## [Problem details]
In the records below, the line containing "The height and" marks the start. Copy that line and everything after it exactly, through the last line.

## [Material for this task]
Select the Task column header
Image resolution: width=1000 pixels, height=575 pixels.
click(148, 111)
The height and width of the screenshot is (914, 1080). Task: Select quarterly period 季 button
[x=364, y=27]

## [Written answer]
The height and width of the screenshot is (914, 1080). Task: Select quarterly period 季 button
[x=364, y=27]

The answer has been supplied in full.